Chicano Movement: Generation in search of its legacy
Like calaveras bailando — the humorous, dancing skeletons of Mexican folklore that teach us to celebrate life by laughing at death — the partygoers laughed and danced, recalling for an evening the lost intensity of their tumultuous youth.
It was a reunion of sorts for the Chicano Movement.
A decade had passed since the death of the movement. In the interim, most of the young Chicano “revolutionaries” had joined the establishment as lawyers, business executives, college professors or bureaucrats. But they were still bound together by the political rite of passage that had forged their generation’s Chicano identity.
As young people around the world rebelled in the 1960s against the established order, Chicanos in the Southwest searched their roots and bristled at the inequity characterizing their people’s experience in the United States.

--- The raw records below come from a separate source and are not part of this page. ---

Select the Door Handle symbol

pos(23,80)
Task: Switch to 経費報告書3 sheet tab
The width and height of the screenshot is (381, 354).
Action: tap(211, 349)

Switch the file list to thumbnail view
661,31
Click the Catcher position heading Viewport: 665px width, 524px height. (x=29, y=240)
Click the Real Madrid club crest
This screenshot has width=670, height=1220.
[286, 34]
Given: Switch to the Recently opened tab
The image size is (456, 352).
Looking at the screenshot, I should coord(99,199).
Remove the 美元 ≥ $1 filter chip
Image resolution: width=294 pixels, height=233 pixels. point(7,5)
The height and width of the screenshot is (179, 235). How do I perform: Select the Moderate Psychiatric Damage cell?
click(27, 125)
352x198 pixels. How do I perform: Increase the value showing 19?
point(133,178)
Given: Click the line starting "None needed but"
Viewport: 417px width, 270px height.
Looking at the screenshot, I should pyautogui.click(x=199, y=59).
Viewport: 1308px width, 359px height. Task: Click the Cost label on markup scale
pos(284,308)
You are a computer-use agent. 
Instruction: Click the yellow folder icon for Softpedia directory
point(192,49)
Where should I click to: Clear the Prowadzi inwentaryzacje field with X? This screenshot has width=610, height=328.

In an explosion of youthful idealism, they set out to rebuild Aztlan, the mythical Aztec homeland that became a symbol of self-determination, of a Chicano Southwest.
Now, at an East Los Angeles restaurant, the 1960s beat of Santana enveloping the room, members of la generación de Aztlan gathered to rally around an old star.
Raul Ruiz, leader in the now-defunct La Raza Unida party and former target of FBI surveillance, was returning to the public fray as a candidate in the April primary election for the Los Angeles school board. Ruiz, now a Chicano studies professor, had been among those in the movement protesting the loudest against the school system’s treatment of Latino students.
The calaveras looked older now. They had lost their innocence in street confrontations with police and in the realization that the system they challenged was stronger than they were.
A few, like the legendary Oscar Z. Acosta, whom they called the ‘Brown Buffalo” and the “movement’s lawyer,” were reportedly dead. Others were said to have dropped out or sold out. And some of the former girlfriends and wives of the movement’s youthful leaders had come to the Ruiz fundraiser alone. Many had not seen so many familiar old faces since Ruiz’s 1971 unsuccessful run for the state Assembly.
Ruiz would lose the school board election. But the night’s reunion would remain significant for those who were there.
It raised a question each had wrestled with in different ways: Though the dream of Aztlan had faded, would its legacy be strong enough to sustain a generation’s commitment to change?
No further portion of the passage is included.